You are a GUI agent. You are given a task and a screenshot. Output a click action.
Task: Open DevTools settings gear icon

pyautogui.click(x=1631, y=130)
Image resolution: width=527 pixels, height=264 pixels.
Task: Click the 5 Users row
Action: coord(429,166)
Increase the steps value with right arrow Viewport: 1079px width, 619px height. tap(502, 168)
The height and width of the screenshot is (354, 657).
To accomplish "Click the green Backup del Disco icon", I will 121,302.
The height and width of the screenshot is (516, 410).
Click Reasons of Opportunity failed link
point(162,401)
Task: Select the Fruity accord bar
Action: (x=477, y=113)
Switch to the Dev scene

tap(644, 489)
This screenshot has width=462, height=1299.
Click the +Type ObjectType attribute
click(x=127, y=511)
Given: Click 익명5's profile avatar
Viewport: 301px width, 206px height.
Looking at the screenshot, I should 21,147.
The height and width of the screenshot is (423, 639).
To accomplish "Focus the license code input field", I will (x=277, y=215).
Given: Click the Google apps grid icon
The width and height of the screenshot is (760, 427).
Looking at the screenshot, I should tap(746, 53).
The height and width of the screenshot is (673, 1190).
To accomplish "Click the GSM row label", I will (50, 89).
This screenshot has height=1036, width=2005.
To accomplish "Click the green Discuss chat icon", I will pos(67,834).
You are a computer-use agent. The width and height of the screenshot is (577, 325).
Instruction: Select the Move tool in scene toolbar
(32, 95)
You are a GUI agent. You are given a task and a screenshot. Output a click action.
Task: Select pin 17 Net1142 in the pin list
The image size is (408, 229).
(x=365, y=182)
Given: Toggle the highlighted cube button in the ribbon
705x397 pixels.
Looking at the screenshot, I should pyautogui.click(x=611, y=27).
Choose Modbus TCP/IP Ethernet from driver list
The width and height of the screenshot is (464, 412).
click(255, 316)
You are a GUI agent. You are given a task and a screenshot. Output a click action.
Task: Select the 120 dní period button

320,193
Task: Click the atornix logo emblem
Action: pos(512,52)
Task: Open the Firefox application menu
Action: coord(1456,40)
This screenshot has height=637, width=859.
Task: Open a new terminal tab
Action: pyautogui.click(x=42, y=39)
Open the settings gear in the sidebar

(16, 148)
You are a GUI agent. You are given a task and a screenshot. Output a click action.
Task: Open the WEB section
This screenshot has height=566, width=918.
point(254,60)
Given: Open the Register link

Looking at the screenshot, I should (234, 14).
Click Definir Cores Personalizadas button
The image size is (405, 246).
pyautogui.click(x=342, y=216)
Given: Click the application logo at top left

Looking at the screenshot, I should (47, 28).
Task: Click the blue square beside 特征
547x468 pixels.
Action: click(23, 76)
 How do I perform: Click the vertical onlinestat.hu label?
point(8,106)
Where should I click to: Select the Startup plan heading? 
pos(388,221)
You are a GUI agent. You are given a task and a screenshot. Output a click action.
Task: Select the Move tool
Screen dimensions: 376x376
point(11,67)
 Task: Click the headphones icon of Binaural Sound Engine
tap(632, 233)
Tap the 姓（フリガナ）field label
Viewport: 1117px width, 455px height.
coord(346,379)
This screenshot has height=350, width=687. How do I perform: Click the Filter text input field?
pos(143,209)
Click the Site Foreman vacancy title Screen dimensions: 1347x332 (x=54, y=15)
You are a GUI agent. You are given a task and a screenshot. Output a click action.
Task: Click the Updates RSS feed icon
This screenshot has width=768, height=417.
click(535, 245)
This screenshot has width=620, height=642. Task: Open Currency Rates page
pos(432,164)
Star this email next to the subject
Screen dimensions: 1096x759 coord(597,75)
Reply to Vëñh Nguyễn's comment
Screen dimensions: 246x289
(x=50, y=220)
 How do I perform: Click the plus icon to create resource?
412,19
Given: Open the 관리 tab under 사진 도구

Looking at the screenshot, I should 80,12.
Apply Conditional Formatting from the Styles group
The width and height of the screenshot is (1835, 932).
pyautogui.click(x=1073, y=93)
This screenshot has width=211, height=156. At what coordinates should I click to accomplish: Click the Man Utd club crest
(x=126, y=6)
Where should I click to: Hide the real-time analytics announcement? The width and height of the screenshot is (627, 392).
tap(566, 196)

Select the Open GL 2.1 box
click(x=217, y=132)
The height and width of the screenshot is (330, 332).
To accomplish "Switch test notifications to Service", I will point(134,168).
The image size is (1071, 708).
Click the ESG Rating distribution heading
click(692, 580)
• • • • • • •
Copy the entries verbatim, from the line containing "Task: Click the headphones" through the line containing "click(x=217, y=132)", including both of those lines.

 Task: Click the headphones icon of Binaural Sound Engine
tap(632, 233)
Tap the 姓（フリガナ）field label
Viewport: 1117px width, 455px height.
coord(346,379)
This screenshot has height=350, width=687. How do I perform: Click the Filter text input field?
pos(143,209)
Click the Site Foreman vacancy title Screen dimensions: 1347x332 (x=54, y=15)
You are a GUI agent. You are given a task and a screenshot. Output a click action.
Task: Click the Updates RSS feed icon
This screenshot has width=768, height=417.
click(535, 245)
This screenshot has width=620, height=642. Task: Open Currency Rates page
pos(432,164)
Star this email next to the subject
Screen dimensions: 1096x759 coord(597,75)
Reply to Vëñh Nguyễn's comment
Screen dimensions: 246x289
(x=50, y=220)
 How do I perform: Click the plus icon to create resource?
412,19
Given: Open the 관리 tab under 사진 도구

Looking at the screenshot, I should 80,12.
Apply Conditional Formatting from the Styles group
The width and height of the screenshot is (1835, 932).
pyautogui.click(x=1073, y=93)
This screenshot has width=211, height=156. At what coordinates should I click to accomplish: Click the Man Utd club crest
(x=126, y=6)
Where should I click to: Hide the real-time analytics announcement? The width and height of the screenshot is (627, 392).
tap(566, 196)

Select the Open GL 2.1 box
click(x=217, y=132)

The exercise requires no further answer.